▶ Problem requirements:
Please go through the records below and return every line holding the word "computer".

▶ Data to use:
= Beginning of Section =
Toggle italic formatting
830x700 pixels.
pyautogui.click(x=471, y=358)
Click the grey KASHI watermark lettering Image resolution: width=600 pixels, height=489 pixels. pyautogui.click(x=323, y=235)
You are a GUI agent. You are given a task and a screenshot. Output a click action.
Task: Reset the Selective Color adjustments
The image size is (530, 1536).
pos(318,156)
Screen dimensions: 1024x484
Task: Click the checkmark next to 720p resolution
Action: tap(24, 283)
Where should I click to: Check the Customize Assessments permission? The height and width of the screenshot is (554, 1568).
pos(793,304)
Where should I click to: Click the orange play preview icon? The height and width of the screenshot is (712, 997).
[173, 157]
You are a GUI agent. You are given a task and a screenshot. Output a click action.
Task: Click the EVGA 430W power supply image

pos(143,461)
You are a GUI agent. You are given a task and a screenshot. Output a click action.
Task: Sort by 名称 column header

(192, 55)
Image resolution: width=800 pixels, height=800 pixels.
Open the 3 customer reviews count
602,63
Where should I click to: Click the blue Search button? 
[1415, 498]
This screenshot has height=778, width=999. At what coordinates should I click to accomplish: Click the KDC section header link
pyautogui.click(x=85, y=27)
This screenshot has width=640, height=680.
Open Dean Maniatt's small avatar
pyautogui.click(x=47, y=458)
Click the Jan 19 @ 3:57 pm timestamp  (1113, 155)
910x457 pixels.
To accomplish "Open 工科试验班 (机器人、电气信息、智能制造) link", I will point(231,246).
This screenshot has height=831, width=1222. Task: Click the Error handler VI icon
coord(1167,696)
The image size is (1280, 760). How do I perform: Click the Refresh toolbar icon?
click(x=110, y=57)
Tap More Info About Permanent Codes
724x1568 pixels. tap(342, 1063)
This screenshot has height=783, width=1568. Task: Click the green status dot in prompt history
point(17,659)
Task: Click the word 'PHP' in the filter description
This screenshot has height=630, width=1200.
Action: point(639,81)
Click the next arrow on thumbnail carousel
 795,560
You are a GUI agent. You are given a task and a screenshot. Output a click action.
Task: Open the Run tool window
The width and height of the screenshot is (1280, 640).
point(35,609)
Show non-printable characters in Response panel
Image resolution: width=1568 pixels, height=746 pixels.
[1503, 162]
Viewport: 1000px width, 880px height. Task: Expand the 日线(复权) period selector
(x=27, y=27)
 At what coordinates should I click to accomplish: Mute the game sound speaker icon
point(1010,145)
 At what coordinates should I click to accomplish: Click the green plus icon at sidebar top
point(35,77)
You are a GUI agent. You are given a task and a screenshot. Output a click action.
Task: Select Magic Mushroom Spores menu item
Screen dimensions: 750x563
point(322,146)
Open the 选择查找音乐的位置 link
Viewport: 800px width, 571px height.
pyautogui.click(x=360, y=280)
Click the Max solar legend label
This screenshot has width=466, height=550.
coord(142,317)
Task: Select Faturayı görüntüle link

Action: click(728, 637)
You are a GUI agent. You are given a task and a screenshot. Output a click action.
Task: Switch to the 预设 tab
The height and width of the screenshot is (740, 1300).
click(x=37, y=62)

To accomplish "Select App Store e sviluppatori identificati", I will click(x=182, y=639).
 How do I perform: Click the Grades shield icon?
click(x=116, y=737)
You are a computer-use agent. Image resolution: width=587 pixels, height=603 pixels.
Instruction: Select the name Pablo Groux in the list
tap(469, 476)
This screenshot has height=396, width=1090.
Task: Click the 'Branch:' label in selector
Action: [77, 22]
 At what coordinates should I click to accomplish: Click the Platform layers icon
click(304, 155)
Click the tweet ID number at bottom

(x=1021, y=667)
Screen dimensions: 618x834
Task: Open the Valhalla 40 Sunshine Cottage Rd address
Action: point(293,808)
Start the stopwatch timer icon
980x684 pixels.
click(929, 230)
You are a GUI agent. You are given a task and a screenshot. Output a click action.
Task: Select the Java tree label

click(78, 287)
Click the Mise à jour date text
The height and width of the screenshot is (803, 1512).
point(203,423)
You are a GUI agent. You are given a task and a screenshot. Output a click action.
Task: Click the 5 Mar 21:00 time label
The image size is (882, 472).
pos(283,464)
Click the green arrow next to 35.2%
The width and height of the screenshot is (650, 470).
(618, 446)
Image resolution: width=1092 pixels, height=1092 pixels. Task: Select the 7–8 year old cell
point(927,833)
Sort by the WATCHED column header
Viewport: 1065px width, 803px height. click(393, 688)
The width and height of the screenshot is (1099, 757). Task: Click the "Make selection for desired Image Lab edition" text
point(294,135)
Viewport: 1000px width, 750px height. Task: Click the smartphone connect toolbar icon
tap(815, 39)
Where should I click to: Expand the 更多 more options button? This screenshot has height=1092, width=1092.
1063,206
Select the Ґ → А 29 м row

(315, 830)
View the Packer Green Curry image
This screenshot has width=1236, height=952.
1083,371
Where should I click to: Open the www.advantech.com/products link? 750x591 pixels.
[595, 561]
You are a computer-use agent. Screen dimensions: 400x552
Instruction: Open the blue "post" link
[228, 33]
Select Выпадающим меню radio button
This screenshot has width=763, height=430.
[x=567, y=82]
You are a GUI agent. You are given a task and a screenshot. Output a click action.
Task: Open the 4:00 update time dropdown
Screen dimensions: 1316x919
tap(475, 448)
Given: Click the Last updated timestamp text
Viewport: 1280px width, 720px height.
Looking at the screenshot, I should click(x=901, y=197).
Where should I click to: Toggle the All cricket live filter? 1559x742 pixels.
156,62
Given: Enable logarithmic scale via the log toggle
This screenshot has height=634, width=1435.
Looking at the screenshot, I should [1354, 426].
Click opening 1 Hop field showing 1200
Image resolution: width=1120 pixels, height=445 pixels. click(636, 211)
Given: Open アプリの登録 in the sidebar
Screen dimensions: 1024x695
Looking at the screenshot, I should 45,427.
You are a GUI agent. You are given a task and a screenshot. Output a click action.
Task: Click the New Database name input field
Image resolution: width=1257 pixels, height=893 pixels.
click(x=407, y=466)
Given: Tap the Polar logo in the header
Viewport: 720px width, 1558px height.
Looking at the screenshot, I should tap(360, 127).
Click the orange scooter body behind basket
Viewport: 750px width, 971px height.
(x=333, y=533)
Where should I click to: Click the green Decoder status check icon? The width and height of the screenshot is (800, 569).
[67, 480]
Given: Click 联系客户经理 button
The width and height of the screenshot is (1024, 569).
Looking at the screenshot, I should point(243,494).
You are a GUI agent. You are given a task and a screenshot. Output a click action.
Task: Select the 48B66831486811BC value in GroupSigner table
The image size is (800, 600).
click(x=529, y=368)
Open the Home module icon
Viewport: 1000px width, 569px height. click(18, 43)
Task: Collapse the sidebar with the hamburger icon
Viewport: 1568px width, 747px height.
= End of Section =
▶ The completed task:
You are a computer-use agent. Image resolution: width=587 pixels, height=603 pixels.
You are a computer-use agent. Screen dimensions: 400x552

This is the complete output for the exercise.